A guerra contra esse estado insustentável de decadência moral deveria estar declarada. Barreiras advindas do déficit educacional e moral da própria sociedade, que se somatiza a omissão de uma efetiva participação direta desta em seus próprios destinos, ainda preponderam, e de certa forma, legitimam as escaras do sistema. Distorções como a simpatia vilmente comprada da sociedade através de uma política populista em sua feição apodrecida, garantem que o sistema se mantenha higidamente putrefato e com as mesmas figuras repugnantes no comando.
O poder emana do povo que o exerce, em regra, indiretamente por sua representes. Lindo, porém em nossa democracia, de diminuta aplicabilidade prática, já que somos incapazes de escolher o menos venal entre os venais, salvo pontuais exceções, e destes escolhidos não temos qualquer forma de controle eficiente de suas gestões e mandatos, que fica basicamente restrito ao sufrágio de uma maioria de analfabetos funcionais com dificuldades até mesmo de autodeterminarem-se. Em verdade, o poder é exercido pelo poder e no interesse do poder.
Uma democracia construída para proteção das liberdades de poder, sem controle eficiente da sociedade, que em grande parte nem ao menos conhece os instrumentos que lhe estão postos, que entende que democracia se resume ao voto e a liberdade de expressão. Uma democracia já carcumida, embora ainda pós-embrionária, que se depara com o apodrecimento antes mesmo de alcançar sua maturidade.
Uma Constituição mais enxuta, com uma federação menos centralizada em um de seus entes “autônomos”, a União, que confira autonomias “cum granus salis”, pois o poder fiscalizatório deve ser o poder de prevalência entre os demais. Uma federação onde o Executivo, o legislativo e o judiciário, amplamente fiscalizados, encontrem uma paridade de forças até o momento de se acionar o judiciário, quando este terá sempre a última palavra como deve ser em um Estado Democrático de Direito. Uma Constituição onde o legislativo não possa votar matérias de interesse pessoal de seus membros, ou em caso de permissivo constitucional, que reste ratificado pelas demais funções de poder para que a imoralidade encontre barreiras para perseverar.
Lembremos que nossa ordem maior consagrou um Estado democrático de Direito, e não um Estado Político Democrático como faz transparecer.

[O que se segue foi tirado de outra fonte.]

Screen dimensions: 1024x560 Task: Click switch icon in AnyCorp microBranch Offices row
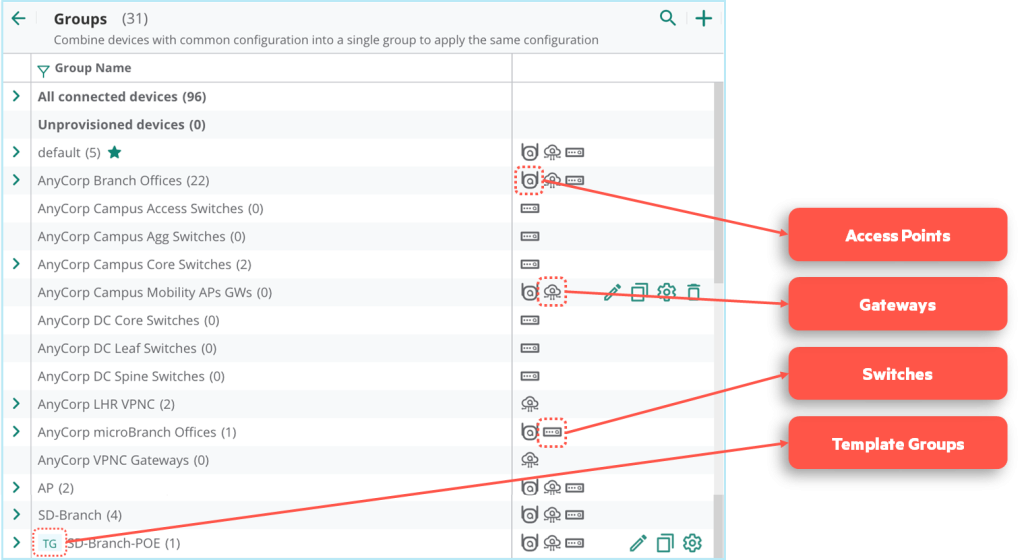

As razões políticas só estão legitimadas se enquadradas no campo da legalidade (lato sensu), caso contrário as razões deverão ser sumariamente repelidas e emblematicamente punidas.
Enfim, mudanças tantas que não é o local e nem o objetivo deste artigo trazê-las pontualmente, que talvez a CF/88 mostre-se “irremendável” e deva ser construída uma nova ordem constitucional, agora a partir de uma base democrática mais experimentada e com boa parte de seus vícios passíveis de serem visualizados e eliminados, uma democracia com suas duas pernas para caminhar com menos desvios e desequilíbrios.
O poder não fiscalizado é um poder irremediavelmente corrompido. A fiscalização e a transparência em graus superlativos são imperativos de uma democracia praticável, onde as liberdades prestam contas a sociedade e a quem de direito.
Talvez a mais completa ausência de vontade política em uma sociedade intelectualmente pobre e pouco discernida, sejam as pedras que esta “democracia democrática” a ser construída precise enfrentar para que venha a lume... Hoje uma utopia, amanhã a história nos contará de sua viabilidade...
Um Estado corrupto é um Estado apodrecido.